Dataset entries:
□ □ □ □ □

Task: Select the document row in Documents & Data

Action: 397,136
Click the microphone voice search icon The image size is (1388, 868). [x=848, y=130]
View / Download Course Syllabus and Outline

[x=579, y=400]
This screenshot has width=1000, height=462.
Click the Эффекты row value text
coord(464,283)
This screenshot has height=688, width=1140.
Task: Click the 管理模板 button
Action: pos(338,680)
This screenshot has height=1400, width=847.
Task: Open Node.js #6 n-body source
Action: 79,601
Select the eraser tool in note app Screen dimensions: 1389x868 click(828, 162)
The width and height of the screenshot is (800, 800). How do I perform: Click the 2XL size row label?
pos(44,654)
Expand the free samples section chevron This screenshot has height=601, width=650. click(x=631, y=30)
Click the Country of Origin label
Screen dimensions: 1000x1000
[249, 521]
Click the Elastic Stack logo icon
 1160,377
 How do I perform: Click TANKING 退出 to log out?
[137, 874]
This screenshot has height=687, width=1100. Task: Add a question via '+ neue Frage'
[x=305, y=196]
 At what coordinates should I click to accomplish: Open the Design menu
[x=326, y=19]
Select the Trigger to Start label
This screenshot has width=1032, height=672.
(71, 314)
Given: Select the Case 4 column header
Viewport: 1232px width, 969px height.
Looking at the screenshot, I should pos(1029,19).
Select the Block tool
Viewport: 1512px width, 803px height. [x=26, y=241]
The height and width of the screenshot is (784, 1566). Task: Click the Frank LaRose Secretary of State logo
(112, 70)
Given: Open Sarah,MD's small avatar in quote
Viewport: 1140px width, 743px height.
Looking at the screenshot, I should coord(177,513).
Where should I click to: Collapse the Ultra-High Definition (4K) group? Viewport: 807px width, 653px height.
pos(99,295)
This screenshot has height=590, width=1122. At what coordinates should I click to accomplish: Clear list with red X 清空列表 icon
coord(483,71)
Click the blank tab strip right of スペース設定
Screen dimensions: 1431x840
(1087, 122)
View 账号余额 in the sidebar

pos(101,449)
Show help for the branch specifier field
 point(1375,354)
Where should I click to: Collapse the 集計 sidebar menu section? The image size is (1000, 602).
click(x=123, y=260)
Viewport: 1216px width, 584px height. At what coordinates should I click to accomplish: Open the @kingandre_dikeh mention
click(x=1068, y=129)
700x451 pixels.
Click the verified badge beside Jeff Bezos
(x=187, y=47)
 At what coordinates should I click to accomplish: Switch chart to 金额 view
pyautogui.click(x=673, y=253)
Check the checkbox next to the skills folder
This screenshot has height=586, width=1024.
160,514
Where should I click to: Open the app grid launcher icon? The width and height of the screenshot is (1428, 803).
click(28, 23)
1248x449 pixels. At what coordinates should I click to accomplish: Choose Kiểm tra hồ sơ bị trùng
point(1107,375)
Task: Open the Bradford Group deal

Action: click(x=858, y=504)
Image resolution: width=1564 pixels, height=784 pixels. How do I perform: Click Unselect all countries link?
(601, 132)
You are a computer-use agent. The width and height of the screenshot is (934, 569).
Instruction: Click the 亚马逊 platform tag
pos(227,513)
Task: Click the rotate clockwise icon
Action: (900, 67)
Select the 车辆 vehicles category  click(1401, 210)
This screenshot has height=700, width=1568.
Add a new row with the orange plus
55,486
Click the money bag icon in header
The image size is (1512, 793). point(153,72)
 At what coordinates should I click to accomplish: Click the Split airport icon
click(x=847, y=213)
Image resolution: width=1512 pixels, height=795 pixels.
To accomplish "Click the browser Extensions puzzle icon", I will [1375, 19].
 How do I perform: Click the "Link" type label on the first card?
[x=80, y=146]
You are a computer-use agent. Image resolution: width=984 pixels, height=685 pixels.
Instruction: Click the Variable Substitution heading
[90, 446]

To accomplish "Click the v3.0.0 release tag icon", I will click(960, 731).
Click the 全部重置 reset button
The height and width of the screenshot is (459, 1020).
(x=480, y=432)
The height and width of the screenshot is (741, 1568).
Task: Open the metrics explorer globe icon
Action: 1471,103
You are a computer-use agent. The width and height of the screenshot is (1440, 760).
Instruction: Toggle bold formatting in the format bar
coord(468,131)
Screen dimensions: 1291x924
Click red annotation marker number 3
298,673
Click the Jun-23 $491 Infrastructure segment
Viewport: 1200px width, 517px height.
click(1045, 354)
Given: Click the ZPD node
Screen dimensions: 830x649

□ □ □ □ □

■ Task item ■
Copy, from the lines above, each one that holds "computer".

■ Answer to this problem ■
You are a computer-use agent. The width and height of the screenshot is (934, 569).
You are a computer-use agent. Image resolution: width=984 pixels, height=685 pixels.
You are a computer-use agent. The width and height of the screenshot is (1440, 760).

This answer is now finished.